Глава 1. СКРЫТНЫЙ РЕБЕНОК

Sep 06, 2017 16:35

 Это написал старший брат моего школьного товарища.  С удовольствием помещаю это у себя в блоге и начинаю подумывать о своих детских воспоминаниях.  Если собрать все, пока память позволяет, то тоже найдется что рассказать.

Emil Draitser
1 September at 11:13 ·

К Первому Сентября
(глава из книги «Кто ты такой: Одесса 1945-53гг.»)

- Какой скрытный ребенок! - сначала едва слышно, потом все яснее доносится голос мамы. 
Я вглядываюсь, словно во временной телескоп, назад, в свое детство, стараясь в той далекой туманности высмотреть, а если повезет, развязать загадку моей жизни. После неоднократных безуспешных усилий перед моим внутренним взором начинают проступать события того далекого времени. Происходит это медленно, постепенно, словно на переводных картинках моего детства. Мы наклеивали эти картинки, наполовину скрытые под слоем бумаги, на обложки школьных тетрадок, смачивали слюной и осторожно скатывали кончиками пальцев слой за слоем, пока не появлялись, сверкая свежими, будто покрытые лаком, красками, белки, зайцы, пароходы и крокодилы.

Итак, я долго ничего толком не могу разобрать в обрывках детских впечатлений. Мелькают лишь детали. Афишная гранитная тумба на углу Гаванной и Ланжероновской. Обрывки старых румынских и немецких, вывешенных во время оккупации, афиш. Новых событий в Одессе еще мало… Городской сад. Львы в позе голкиперов держат под лапами пойманные одним движением мячи. Ротонда для оркестровых концертов, которых еще нет. За ней кусты бузины в человеческий рост. (Я хожу в эти заросли ловить бабочек и стрекоз)... До моих ноздрей доносится запах стылой гари на улицах - хоть война и кончилась, но много обугленных развалин. Таков фасад дома, во внутреннем флигеле которого, на третьем этаже, в небольшой (восемнадцать квадратных метров) комнате - живем мы трое: мама, папа и я. Нам повезло: маме удалось убедить кого-то в важной конторе, что это наше довоенное жилье. Соседям, тем, кто жил там при немцах, пришлось нашу комнату.


Мы перебрались в нее из пустого бакалейного магазина, где спали на полу после возвращения из эвакуации, пока мама ходила воевать за нашу квартиру.

■ ■ ■ ■ ■ ■ ■

> ЗАДАНИЕ
Какой площади была комната, где жила семья, согласно исходному тексту? Материал взят из другого источника.

> МАТЕРИАЛ
■ ■ ■ ■ ■ ■ ■

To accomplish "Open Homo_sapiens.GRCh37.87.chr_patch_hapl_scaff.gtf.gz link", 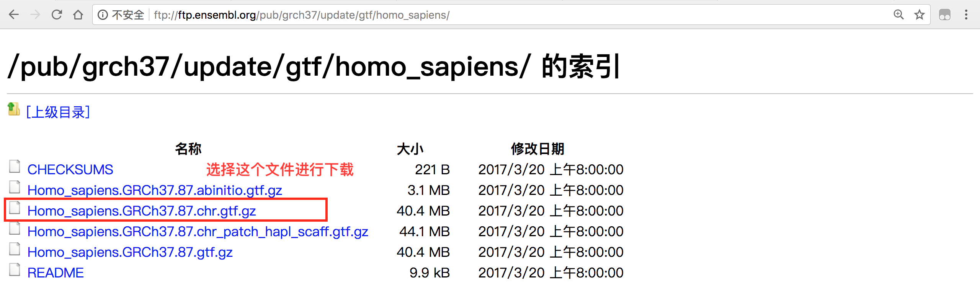I will coord(198,231).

■ ■ ■ ■ ■ ■ ■

> ОТВЕТ
Восемнадцать квадратных метров.